(Reuters) — Turkey emerged as a critical stumbling block to a complex international plan to deprive Russia of wartime oil revenues as the number of tankers waiting to leave the Black Sea through the Turkish straits continued to rise on Friday.
Ankara has declined to scrap a new insurance inspection rule it implemented at the start of the month despite days of pressure from Western officials frustrated by the policy.
A total of 28 oil tankers are queuing to leave the Bosphorus and Dardanelles, Tribeca’s shipping agency said on Friday.
Rich G7 nations, the EU and Australia agreed to bar shipping service providers, such as insurance companies, from helping export Russian oil unless it is sold at an enforced low price, or cap, aimed at depriving Moscow of war revenues.
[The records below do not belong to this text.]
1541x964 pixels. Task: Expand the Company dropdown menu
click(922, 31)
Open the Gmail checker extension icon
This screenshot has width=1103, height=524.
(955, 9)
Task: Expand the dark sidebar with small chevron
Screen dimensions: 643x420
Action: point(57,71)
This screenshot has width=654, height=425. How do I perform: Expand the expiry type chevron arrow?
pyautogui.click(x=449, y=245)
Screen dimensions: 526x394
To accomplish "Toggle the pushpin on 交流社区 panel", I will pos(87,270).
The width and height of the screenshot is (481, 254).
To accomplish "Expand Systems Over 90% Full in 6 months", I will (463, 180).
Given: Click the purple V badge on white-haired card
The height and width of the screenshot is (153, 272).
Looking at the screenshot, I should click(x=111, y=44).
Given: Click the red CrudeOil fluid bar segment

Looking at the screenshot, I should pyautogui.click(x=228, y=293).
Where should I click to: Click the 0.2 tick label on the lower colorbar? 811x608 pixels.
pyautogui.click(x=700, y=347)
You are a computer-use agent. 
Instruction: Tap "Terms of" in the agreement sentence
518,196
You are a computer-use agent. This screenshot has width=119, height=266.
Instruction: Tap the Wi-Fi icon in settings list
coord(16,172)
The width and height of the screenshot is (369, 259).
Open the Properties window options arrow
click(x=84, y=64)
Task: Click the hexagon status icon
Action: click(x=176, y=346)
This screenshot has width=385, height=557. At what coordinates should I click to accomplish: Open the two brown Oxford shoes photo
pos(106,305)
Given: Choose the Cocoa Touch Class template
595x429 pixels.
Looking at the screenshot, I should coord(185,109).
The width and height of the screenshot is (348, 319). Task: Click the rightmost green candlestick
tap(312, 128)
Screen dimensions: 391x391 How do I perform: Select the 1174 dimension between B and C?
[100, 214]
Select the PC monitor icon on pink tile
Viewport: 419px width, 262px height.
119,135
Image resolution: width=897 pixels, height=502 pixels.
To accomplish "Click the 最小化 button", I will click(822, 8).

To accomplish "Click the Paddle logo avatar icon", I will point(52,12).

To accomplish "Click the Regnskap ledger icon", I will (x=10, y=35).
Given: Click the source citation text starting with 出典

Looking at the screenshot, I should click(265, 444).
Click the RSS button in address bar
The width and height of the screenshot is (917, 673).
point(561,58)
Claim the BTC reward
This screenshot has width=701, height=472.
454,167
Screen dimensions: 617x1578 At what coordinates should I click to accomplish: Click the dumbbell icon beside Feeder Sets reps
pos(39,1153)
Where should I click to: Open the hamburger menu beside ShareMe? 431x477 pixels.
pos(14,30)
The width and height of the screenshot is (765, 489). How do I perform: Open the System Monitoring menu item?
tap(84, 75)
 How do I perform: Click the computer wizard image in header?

Turkey̵7;s maritime authority said it would continue to keep oil tankers out of its waters that do not have appropriate insurance certificates.
Western insurers said they cannot provide the documents Turkey is demanding because it could subject them to sanctions if it were found that the oil cargoes they cover were sold at prices exceeding the cap.
The Turkish authority said that in the event of an accident involving a ship violating the sanctions, it was possible that the damage would not be covered by an international oil spill fund.
“(It) is out of the question for us to take the risk that the insurance company will not fulfill its compensation responsibility,” it said, adding that Turkey was continuing talks with other countries and insurance companies.
It added that the vast majority of vessels waiting near the strait were EU vessels, with much of the oil destined for EU ports – a factor that frustrated Ankara’s Western allies.
The backlog creates growing concern in the oil and tanker markets. Millions of barrels of oil per day move south from Russian ports through Turkey’s Bosphorus and Dardanelles straits into the Mediterranean.